**Exercise:** Give back the records in their entirety, exactly.

BEGIN

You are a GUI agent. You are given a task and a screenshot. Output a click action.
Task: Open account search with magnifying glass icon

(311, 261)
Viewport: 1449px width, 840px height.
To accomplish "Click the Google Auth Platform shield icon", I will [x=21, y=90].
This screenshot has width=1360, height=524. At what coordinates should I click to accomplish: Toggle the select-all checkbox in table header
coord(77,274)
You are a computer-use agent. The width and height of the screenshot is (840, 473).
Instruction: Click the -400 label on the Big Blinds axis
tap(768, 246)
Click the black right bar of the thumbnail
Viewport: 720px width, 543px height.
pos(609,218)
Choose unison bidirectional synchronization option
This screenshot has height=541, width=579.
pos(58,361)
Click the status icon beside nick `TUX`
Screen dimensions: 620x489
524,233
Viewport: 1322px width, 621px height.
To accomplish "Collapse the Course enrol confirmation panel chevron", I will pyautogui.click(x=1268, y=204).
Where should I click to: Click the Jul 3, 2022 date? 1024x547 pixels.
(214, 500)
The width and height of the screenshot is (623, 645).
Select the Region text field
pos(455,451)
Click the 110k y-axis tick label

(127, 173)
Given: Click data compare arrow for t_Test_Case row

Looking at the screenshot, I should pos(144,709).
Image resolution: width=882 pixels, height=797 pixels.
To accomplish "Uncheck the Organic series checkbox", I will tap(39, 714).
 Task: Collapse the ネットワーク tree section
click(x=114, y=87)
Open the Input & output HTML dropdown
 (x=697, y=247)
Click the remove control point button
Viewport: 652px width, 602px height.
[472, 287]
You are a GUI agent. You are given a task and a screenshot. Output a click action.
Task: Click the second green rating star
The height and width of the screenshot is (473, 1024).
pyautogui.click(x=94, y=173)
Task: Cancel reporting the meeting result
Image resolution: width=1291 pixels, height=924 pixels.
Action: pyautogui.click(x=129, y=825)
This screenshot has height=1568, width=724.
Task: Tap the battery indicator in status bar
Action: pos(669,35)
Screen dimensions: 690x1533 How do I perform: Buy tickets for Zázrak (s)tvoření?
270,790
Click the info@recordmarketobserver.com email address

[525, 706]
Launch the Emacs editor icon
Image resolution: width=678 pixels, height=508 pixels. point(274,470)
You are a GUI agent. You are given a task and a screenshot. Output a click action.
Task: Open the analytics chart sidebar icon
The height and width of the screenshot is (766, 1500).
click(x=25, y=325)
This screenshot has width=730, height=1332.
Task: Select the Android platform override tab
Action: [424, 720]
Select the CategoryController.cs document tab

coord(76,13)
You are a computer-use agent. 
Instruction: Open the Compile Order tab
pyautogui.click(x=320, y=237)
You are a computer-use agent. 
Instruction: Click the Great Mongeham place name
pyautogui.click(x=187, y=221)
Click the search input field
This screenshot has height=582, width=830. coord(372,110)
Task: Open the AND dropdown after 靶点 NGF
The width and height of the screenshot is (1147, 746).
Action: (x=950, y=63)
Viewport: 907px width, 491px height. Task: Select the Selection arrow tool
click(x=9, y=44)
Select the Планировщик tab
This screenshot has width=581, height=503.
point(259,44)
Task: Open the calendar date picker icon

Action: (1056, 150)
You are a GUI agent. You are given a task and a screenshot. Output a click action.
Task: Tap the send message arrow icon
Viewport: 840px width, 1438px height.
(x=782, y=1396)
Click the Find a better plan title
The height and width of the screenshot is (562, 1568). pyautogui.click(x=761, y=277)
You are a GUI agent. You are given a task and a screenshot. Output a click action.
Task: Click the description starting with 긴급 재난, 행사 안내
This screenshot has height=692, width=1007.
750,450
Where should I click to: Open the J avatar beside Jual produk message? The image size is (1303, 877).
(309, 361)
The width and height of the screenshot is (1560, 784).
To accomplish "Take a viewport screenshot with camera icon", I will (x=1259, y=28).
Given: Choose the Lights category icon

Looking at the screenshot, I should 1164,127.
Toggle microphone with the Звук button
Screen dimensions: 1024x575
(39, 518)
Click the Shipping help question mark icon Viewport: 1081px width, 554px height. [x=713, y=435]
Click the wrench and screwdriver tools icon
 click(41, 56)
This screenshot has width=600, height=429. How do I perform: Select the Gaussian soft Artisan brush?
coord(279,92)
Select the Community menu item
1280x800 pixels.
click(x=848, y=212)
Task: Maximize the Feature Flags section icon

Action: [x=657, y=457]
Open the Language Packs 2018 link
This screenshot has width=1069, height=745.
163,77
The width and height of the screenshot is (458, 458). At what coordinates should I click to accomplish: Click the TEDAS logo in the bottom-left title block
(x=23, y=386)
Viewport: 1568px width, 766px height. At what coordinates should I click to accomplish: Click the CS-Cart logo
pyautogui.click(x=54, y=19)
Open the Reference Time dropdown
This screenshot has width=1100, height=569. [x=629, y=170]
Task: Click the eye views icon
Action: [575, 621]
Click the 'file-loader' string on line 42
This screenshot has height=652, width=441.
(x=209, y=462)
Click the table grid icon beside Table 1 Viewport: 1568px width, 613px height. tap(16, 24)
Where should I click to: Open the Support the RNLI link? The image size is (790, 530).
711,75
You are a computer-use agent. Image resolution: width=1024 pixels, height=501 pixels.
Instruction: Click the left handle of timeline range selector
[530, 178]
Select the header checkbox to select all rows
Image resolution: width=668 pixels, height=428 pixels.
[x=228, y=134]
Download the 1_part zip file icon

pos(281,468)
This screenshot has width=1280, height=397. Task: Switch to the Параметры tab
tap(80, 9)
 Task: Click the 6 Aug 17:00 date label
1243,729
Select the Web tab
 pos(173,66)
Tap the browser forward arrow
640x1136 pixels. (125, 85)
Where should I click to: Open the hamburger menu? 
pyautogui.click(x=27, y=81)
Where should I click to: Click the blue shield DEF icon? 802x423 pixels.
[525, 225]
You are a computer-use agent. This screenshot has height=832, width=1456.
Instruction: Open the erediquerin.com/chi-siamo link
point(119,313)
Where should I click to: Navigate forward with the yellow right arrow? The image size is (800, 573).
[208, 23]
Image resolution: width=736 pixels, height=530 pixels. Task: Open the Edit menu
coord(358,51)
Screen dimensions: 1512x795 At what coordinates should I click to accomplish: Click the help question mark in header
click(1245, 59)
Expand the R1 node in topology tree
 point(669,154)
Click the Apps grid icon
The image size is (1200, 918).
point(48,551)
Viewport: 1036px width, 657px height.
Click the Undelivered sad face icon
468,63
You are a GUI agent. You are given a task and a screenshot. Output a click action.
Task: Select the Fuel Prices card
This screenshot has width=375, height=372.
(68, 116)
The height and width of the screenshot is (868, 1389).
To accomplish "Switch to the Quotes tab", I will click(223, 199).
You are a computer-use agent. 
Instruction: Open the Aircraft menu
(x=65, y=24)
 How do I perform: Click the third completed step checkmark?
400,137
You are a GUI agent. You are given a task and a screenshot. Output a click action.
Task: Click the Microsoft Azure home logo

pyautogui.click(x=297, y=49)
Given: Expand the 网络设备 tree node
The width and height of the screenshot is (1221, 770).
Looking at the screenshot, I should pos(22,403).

END

**Response to the task:**
You are a GUI agent. You are given a task and a screenshot. Output a click action.
Task: Open account search with magnifying glass icon

(311, 261)
Viewport: 1449px width, 840px height.
To accomplish "Click the Google Auth Platform shield icon", I will [x=21, y=90].
This screenshot has width=1360, height=524. At what coordinates should I click to accomplish: Toggle the select-all checkbox in table header
coord(77,274)
You are a computer-use agent. The width and height of the screenshot is (840, 473).
Instruction: Click the -400 label on the Big Blinds axis
tap(768, 246)
Click the black right bar of the thumbnail
Viewport: 720px width, 543px height.
pos(609,218)
Choose unison bidirectional synchronization option
This screenshot has height=541, width=579.
pos(58,361)
Click the status icon beside nick `TUX`
Screen dimensions: 620x489
524,233
Viewport: 1322px width, 621px height.
To accomplish "Collapse the Course enrol confirmation panel chevron", I will pyautogui.click(x=1268, y=204).
Where should I click to: Click the Jul 3, 2022 date? 1024x547 pixels.
(214, 500)
The width and height of the screenshot is (623, 645).
Select the Region text field
pos(455,451)
Click the 110k y-axis tick label

(127, 173)
Given: Click data compare arrow for t_Test_Case row

Looking at the screenshot, I should pos(144,709).
Image resolution: width=882 pixels, height=797 pixels.
To accomplish "Uncheck the Organic series checkbox", I will tap(39, 714).
 Task: Collapse the ネットワーク tree section
click(x=114, y=87)
Open the Input & output HTML dropdown
 (x=697, y=247)
Click the remove control point button
Viewport: 652px width, 602px height.
[472, 287]
You are a GUI agent. You are given a task and a screenshot. Output a click action.
Task: Click the second green rating star
The height and width of the screenshot is (473, 1024).
pyautogui.click(x=94, y=173)
Task: Cancel reporting the meeting result
Image resolution: width=1291 pixels, height=924 pixels.
Action: pyautogui.click(x=129, y=825)
This screenshot has height=1568, width=724.
Task: Tap the battery indicator in status bar
Action: pos(669,35)
Screen dimensions: 690x1533 How do I perform: Buy tickets for Zázrak (s)tvoření?
270,790
Click the info@recordmarketobserver.com email address

[525, 706]
Launch the Emacs editor icon
Image resolution: width=678 pixels, height=508 pixels. point(274,470)
You are a GUI agent. You are given a task and a screenshot. Output a click action.
Task: Open the analytics chart sidebar icon
The height and width of the screenshot is (766, 1500).
click(x=25, y=325)
This screenshot has width=730, height=1332.
Task: Select the Android platform override tab
Action: [424, 720]
Select the CategoryController.cs document tab

coord(76,13)
You are a computer-use agent. 
Instruction: Open the Compile Order tab
pyautogui.click(x=320, y=237)
You are a computer-use agent. 
Instruction: Click the Great Mongeham place name
pyautogui.click(x=187, y=221)
Click the search input field
This screenshot has height=582, width=830. coord(372,110)
Task: Open the AND dropdown after 靶点 NGF
The width and height of the screenshot is (1147, 746).
Action: (x=950, y=63)
Viewport: 907px width, 491px height. Task: Select the Selection arrow tool
click(x=9, y=44)
Select the Планировщик tab
This screenshot has width=581, height=503.
point(259,44)
Task: Open the calendar date picker icon

Action: (1056, 150)
You are a GUI agent. You are given a task and a screenshot. Output a click action.
Task: Tap the send message arrow icon
Viewport: 840px width, 1438px height.
(x=782, y=1396)
Click the Find a better plan title
The height and width of the screenshot is (562, 1568). pyautogui.click(x=761, y=277)
You are a GUI agent. You are given a task and a screenshot. Output a click action.
Task: Click the description starting with 긴급 재난, 행사 안내
This screenshot has height=692, width=1007.
750,450
Where should I click to: Open the J avatar beside Jual produk message? The image size is (1303, 877).
(309, 361)
The width and height of the screenshot is (1560, 784).
To accomplish "Take a viewport screenshot with camera icon", I will (x=1259, y=28).
Given: Choose the Lights category icon

Looking at the screenshot, I should 1164,127.
Toggle microphone with the Звук button
Screen dimensions: 1024x575
(39, 518)
Click the Shipping help question mark icon Viewport: 1081px width, 554px height. [x=713, y=435]
Click the wrench and screwdriver tools icon
 click(41, 56)
This screenshot has width=600, height=429. How do I perform: Select the Gaussian soft Artisan brush?
coord(279,92)
Select the Community menu item
1280x800 pixels.
click(x=848, y=212)
Task: Maximize the Feature Flags section icon

Action: [x=657, y=457]
Open the Language Packs 2018 link
This screenshot has width=1069, height=745.
163,77
The width and height of the screenshot is (458, 458). At what coordinates should I click to accomplish: Click the TEDAS logo in the bottom-left title block
(x=23, y=386)
Viewport: 1568px width, 766px height. At what coordinates should I click to accomplish: Click the CS-Cart logo
pyautogui.click(x=54, y=19)
Open the Reference Time dropdown
This screenshot has width=1100, height=569. [x=629, y=170]
Task: Click the eye views icon
Action: [575, 621]
Click the 'file-loader' string on line 42
This screenshot has height=652, width=441.
(x=209, y=462)
Click the table grid icon beside Table 1 Viewport: 1568px width, 613px height. tap(16, 24)
Where should I click to: Open the Support the RNLI link? The image size is (790, 530).
711,75
You are a computer-use agent. Image resolution: width=1024 pixels, height=501 pixels.
Instruction: Click the left handle of timeline range selector
[530, 178]
Select the header checkbox to select all rows
Image resolution: width=668 pixels, height=428 pixels.
[x=228, y=134]
Download the 1_part zip file icon

pos(281,468)
This screenshot has width=1280, height=397. Task: Switch to the Параметры tab
tap(80, 9)
 Task: Click the 6 Aug 17:00 date label
1243,729
Select the Web tab
 pos(173,66)
Tap the browser forward arrow
640x1136 pixels. (125, 85)
Where should I click to: Open the hamburger menu? 
pyautogui.click(x=27, y=81)
Where should I click to: Click the blue shield DEF icon? 802x423 pixels.
[525, 225]
You are a computer-use agent. This screenshot has height=832, width=1456.
Instruction: Open the erediquerin.com/chi-siamo link
point(119,313)
Where should I click to: Navigate forward with the yellow right arrow? The image size is (800, 573).
[208, 23]
Image resolution: width=736 pixels, height=530 pixels. Task: Open the Edit menu
coord(358,51)
Screen dimensions: 1512x795 At what coordinates should I click to accomplish: Click the help question mark in header
click(1245, 59)
Expand the R1 node in topology tree
 point(669,154)
Click the Apps grid icon
The image size is (1200, 918).
point(48,551)
Viewport: 1036px width, 657px height.
Click the Undelivered sad face icon
468,63
You are a GUI agent. You are given a task and a screenshot. Output a click action.
Task: Select the Fuel Prices card
This screenshot has width=375, height=372.
(68, 116)
The height and width of the screenshot is (868, 1389).
To accomplish "Switch to the Quotes tab", I will click(223, 199).
You are a computer-use agent. 
Instruction: Open the Aircraft menu
(x=65, y=24)
 How do I perform: Click the third completed step checkmark?
400,137
You are a GUI agent. You are given a task and a screenshot. Output a click action.
Task: Click the Microsoft Azure home logo

pyautogui.click(x=297, y=49)
Given: Expand the 网络设备 tree node
The width and height of the screenshot is (1221, 770).
Looking at the screenshot, I should pos(22,403).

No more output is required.